Category B1: Medicines which have been taken by only a limited number of pregnant women and women of childbearing age, without an increase in the frequency of malformation or other direct or indirect harmful effects on the human fetus having been observed. Studies in animals have not shown evidence of an increased occurrence of foetal damage.

Examples of Category B1 medicines: anakinra, azelaic acid, calcipotriol, gabapentin, imiquimod, loratidine, an antihistamine, ustekinumab mupirocin, terbinafine, ustekinumab.

Category B2: Medicines which have been taken by only a limited number of pregnant women and women of childbearing age, without an increase in the frequency of malformation or other direct or indirect harmful effects on the human fetus having been observed. Studies in animals are inadequate or may be lacking, but available data show no evidence of an increased occurrence of foetal damage.

Examples of Category B2 medicines: benzyl benzoate, dapsone, cetirizine, an antihistamine, dithranol, etanercept, metronidazole, nicotinamide, permethrin.

Category B3: Medicines which have been taken by only a limited number of pregnant women and women of childbearing age, without an increase in the frequency of malformation or other direct or indirect harmful effects on the human fetus having been observed. Studies in animals have shown evidence of an increased occurrence of foetal damage, the significance of which is considered uncertain in humans.

Examples of Category B3 medicines: aciclovir, apremilast, cyproterone 2mg daily, eflornithine, gamma benzene hexachloride, griseofulvin, ingenol, itraconazole, ivermectin, ketoconazole, mebendazole, melatonin, pimecrolimus, spironolactone, voriconazole.

Medicines in Category B do not imply greater safety than medicines in Category C.

Category C

Category C medicines are medicines which, owing to their pharmacological effects (risk based on the mechanism of action of the medicine), have caused or may be suspected of causing harmful effects on the human fetus or neonate without causing malformations. These effects may be reversible.

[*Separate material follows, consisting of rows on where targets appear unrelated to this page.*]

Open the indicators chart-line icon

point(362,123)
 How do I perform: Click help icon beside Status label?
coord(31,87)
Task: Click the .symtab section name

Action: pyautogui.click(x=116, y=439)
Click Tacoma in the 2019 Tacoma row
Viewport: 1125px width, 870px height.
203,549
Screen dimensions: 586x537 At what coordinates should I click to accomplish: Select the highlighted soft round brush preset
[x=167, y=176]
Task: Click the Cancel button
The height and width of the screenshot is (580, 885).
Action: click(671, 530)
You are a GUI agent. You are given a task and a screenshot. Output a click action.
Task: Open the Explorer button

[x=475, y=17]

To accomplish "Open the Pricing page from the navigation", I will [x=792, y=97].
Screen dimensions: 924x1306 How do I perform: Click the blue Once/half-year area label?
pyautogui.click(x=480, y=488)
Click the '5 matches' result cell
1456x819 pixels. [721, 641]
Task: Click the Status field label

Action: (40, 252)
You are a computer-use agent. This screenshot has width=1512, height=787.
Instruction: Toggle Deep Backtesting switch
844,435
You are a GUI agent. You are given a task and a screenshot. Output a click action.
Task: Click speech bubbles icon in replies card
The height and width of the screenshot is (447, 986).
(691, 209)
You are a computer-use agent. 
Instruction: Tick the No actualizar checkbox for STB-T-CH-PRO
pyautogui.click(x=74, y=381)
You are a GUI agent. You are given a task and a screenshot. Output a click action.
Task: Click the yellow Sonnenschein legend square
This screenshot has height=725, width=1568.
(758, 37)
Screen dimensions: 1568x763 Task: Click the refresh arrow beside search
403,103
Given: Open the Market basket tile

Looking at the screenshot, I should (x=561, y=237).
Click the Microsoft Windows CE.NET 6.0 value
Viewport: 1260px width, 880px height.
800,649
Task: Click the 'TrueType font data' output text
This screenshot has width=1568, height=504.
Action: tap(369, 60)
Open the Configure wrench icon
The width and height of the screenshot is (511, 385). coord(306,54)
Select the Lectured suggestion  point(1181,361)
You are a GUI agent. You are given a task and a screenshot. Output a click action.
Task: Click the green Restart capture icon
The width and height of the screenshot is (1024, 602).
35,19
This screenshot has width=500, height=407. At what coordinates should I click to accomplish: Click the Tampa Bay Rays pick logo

Examples of Category C medicines: adalimumab, alefacept, amitriptyline, ciclosporin, fusidic acid, infliximab, ipilimumab, minoxidil, rifampicin, rituximab, secukinumab, tacrolimus.

Category D

Medicines in Category D are not absolutely contraindicated during pregnancy. However, there is a higher risk of malformations. Category D medicines have caused, are suspected to have caused, or may be expected to cause, an increased incidence of human foetal malformation or irreversible damage. These medicines may also have adverse pharmacological effects.

Examples of Category D medicines: azathioprine, colchicine, cyclophosphamide, cyproterone >10mg daily, dabrafenib, doxycycline fluconazole, hydroxychloroquine, hydroxyurea, methotrexate, minocycline, mycophenolate, nitrogen mustard, podophyllotoxin, thioguanine, vemurafenib, vitamin A.

Category X

Medicines in Category X are absolutely contraindicated in pregnancy with a high risk of permanent damage (ie, these medicines are teratogenic).

Category X medicines have such a high risk of causing permanent damage to the fetus that they should not be used in pregnancy or when there is possibility of pregnancy.

Examples of Category X medicines: acitretin, oral isotretinoin, leflunomide, thalidomide.